ここのような個性豊かな生徒が集まる学園で、風紀委員長という重役を担えるのは、彼女しかいるまい。
折に優しく、折に厳しく、そして奇想天外な指導をする彼女は、カリンと同等…若しくはそれ以上の実力の、身体能力強化魔法を備えている。
その証拠に、メイプルは一時期、鬼神のオーラを備えていたヒロトの修業を預かっていたのだ。

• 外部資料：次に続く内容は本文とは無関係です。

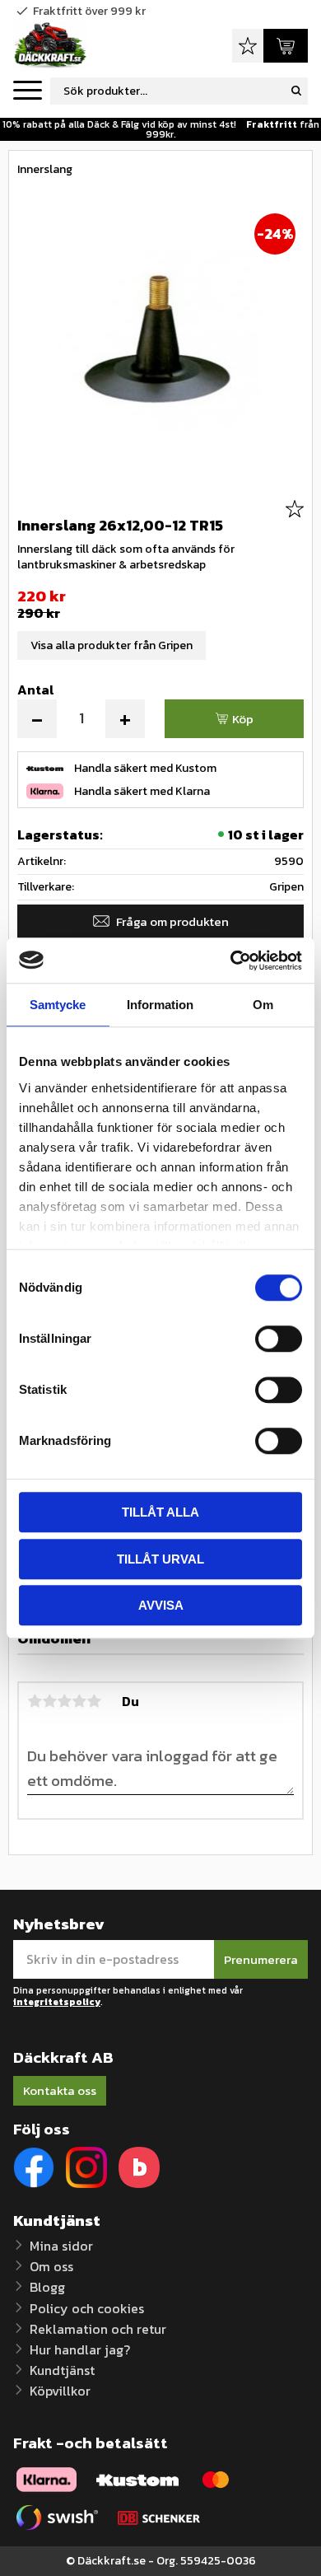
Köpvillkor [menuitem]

ヒロトはメイプルと何度も本気で戦ったというが、本気を出して戦う彼女を見たことはないという。
まあ、修業の全盛期のラビットも同じく、カリンの真の実力を見たことはないのだが…。
「ラビットさんよぉ、今のアンタは、いくら修業したとて強うはなれんで」
「…!」
カリンが気を遣って言わなかったことを、メイプルはキッパリと言い切ってみせた。
「…」
カリンも他の生徒会も、何も反論を述べなかった。
「何もお前の努力が無駄やとか、そんなことは言っとらん…──ただ、何日かはよう休みいや。そんなに追い詰められたら保たんで」
「…そうですね」
どうやら気遣ってくれたらしい。
まったく、どこまでも図星で、反論の余地もなかった。
ガチャ…
──生徒会だけがジムを出て、たった一人残されたラビットは、改めて自分の我儘さに呆れていた。